Sunday, December 18, 2011

'The Blithedale Romance'

Nathaniel Hawthorne wrote some weird stuff.

The Blithedale Romance starts out as The Blithedale Bromance between Hollingsworth and Coverdale and then you begin to think that everyone's in love with Zenobia when in fact everyone's in love with Priscilla, Zenobia's half-sister. When left by Hollingsworth for Priscilla, Zenobia winds up drowning herself (see: Ophelia, the girl from Sansho the Bailiff).

I found Coverdale pretty obnoxious and egotistical in the first part of the story until you realize that everyone else is entirely more annoying and full of themselves. As it turns out, Coverdale is left on his own as he breaks up the relationship with Hollingsworth and the Zenobia is a flaky tramp.

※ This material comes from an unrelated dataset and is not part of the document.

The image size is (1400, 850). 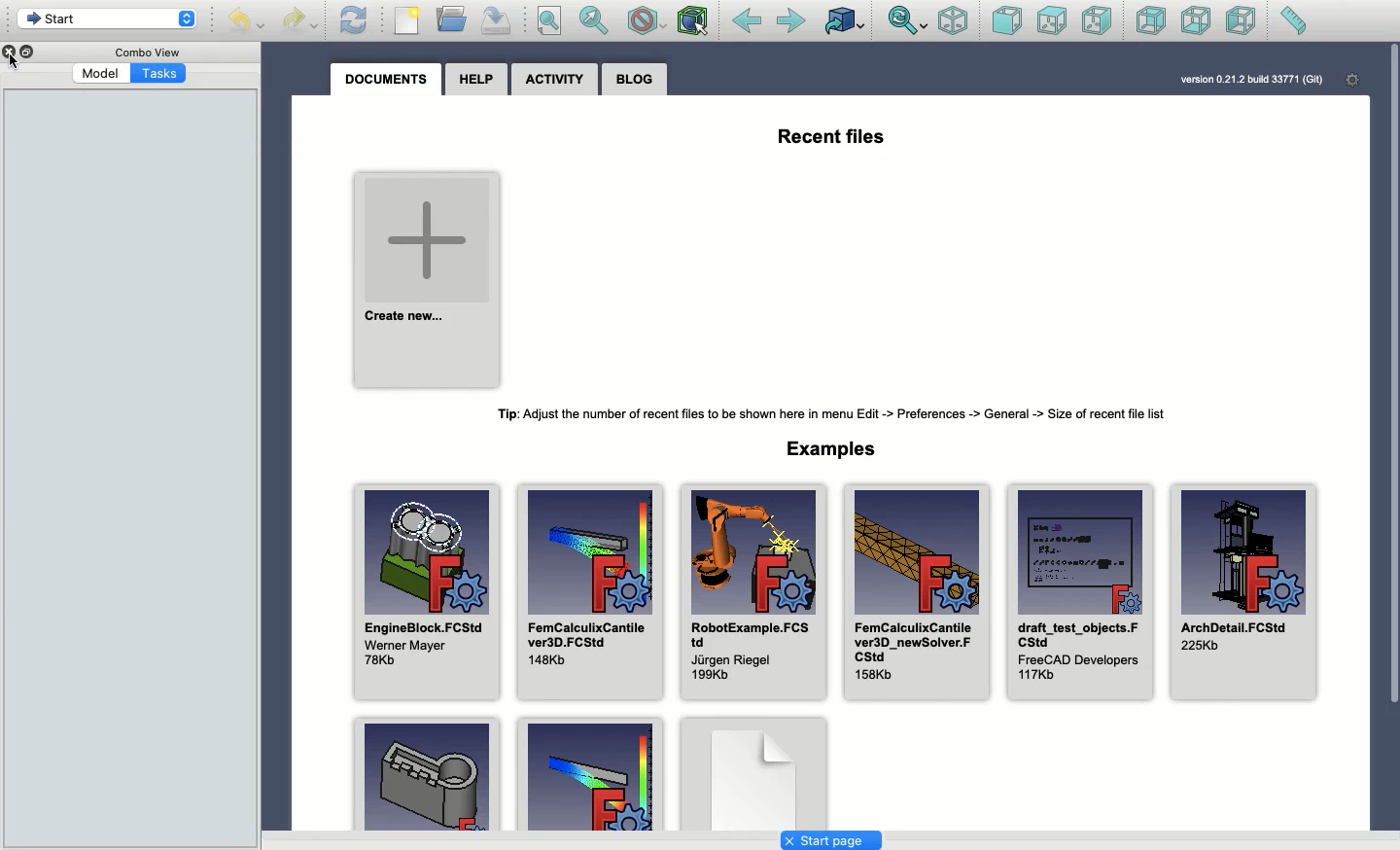 I want to click on Forwarded, so click(x=791, y=20).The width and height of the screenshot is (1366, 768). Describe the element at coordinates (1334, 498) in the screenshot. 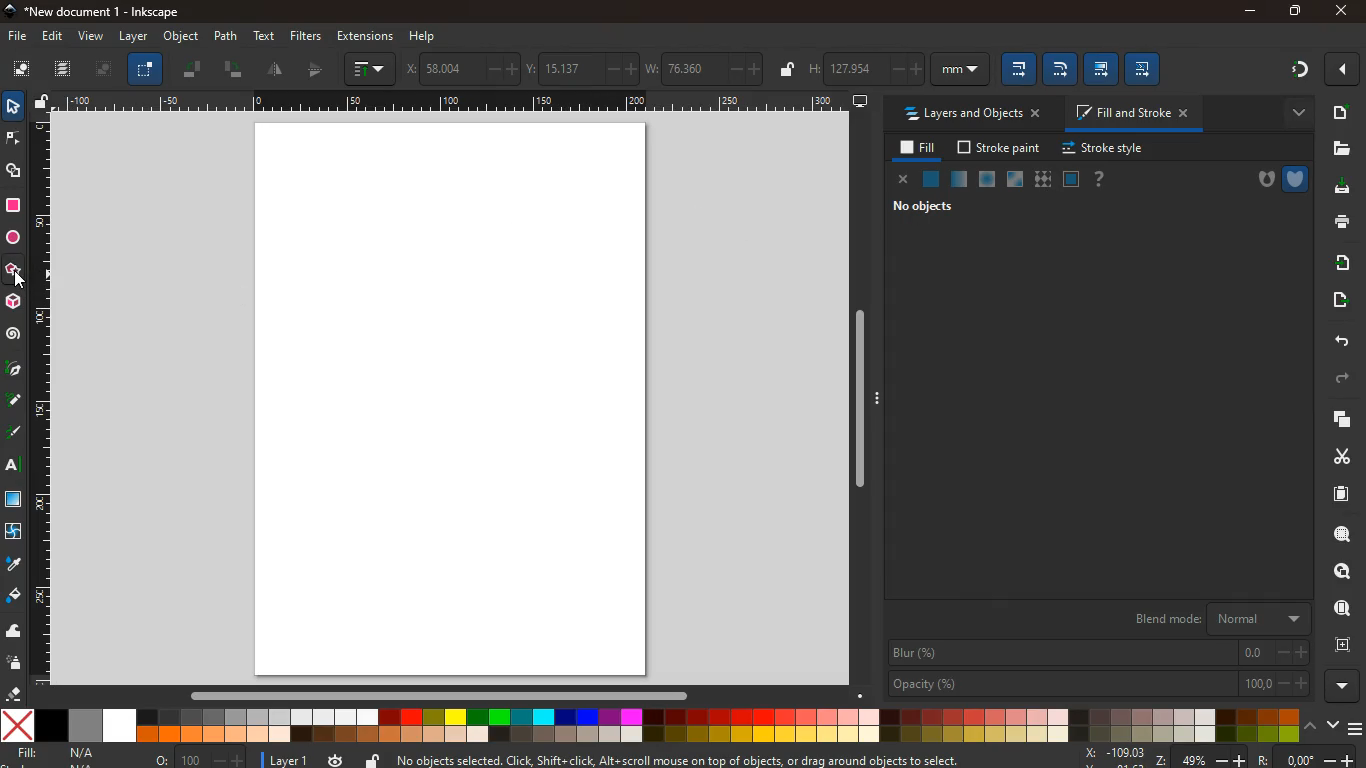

Who I liked the most is the Fosters and Old Moodie. Also, I would have liked to read more about Blithedale and this commune action going on in the 1800s. People would just come to a farm to take advantage of the environment and hard work. Blithedale is based on Brooke Farm, a real life Transcendentalist commune in west Massachusetts that Hawthorne, Ralph Waldo Emerson, Margaret Fuller and others all frequented.

Eventually, it became a socialist farm: You put in the work, everyone shares the spoils and you get to dick around the rest of the time and talk about ghosts. Because, apparently, all anyone talked about in the 1800s was ghosts.